Stored data entries:
☆ ☆ ☆ ☆ ☆ ☆ ☆

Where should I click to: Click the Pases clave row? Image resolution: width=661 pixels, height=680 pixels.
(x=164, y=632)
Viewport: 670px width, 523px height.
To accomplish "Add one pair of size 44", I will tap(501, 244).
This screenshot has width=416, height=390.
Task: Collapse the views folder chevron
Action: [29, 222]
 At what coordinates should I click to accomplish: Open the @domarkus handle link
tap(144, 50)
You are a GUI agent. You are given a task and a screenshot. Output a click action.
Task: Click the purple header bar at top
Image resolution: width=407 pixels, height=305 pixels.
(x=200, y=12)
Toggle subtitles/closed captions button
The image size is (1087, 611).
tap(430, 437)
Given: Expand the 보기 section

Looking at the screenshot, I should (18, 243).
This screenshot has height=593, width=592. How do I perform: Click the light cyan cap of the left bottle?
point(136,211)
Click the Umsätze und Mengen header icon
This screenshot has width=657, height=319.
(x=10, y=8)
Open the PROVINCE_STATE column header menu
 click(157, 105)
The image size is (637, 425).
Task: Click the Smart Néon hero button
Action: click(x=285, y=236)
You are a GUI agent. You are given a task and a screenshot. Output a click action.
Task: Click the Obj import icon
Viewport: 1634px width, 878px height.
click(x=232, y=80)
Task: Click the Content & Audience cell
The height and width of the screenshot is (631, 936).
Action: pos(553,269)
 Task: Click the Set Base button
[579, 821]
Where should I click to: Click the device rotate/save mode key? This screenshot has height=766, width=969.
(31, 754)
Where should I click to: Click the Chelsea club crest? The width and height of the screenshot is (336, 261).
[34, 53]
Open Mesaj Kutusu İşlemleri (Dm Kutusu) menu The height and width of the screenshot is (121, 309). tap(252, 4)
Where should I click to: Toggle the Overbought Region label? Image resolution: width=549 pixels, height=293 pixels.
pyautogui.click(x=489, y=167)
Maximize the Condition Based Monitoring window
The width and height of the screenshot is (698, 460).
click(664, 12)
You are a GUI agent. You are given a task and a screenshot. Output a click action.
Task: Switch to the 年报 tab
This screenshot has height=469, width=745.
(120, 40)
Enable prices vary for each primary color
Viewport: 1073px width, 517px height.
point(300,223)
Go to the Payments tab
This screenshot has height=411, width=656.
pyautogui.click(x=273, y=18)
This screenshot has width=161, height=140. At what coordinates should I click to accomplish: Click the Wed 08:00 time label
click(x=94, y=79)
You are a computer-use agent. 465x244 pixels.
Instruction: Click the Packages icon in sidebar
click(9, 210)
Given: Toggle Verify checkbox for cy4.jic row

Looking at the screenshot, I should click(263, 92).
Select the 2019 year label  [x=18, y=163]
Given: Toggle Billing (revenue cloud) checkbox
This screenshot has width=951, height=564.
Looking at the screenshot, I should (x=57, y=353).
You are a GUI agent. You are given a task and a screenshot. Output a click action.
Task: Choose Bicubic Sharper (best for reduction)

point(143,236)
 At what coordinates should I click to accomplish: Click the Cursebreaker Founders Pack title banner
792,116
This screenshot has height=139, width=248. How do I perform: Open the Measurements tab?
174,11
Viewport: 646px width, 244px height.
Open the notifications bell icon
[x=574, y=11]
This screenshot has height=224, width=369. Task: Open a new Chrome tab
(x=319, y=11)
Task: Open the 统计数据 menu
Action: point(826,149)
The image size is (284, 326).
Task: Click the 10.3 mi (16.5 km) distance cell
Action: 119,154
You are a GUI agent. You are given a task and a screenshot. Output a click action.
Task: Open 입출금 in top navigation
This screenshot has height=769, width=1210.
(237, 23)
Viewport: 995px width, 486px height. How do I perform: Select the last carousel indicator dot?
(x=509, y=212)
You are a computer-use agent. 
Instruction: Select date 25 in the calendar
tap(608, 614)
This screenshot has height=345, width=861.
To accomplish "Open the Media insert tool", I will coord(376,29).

☆ ☆ ☆ ☆ ☆ ☆ ☆

Please go through the data above and copy every line that has the word "computer".

▶ **THE ANSWER**:
You are a computer-use agent. 465x244 pixels.
You are a computer-use agent. 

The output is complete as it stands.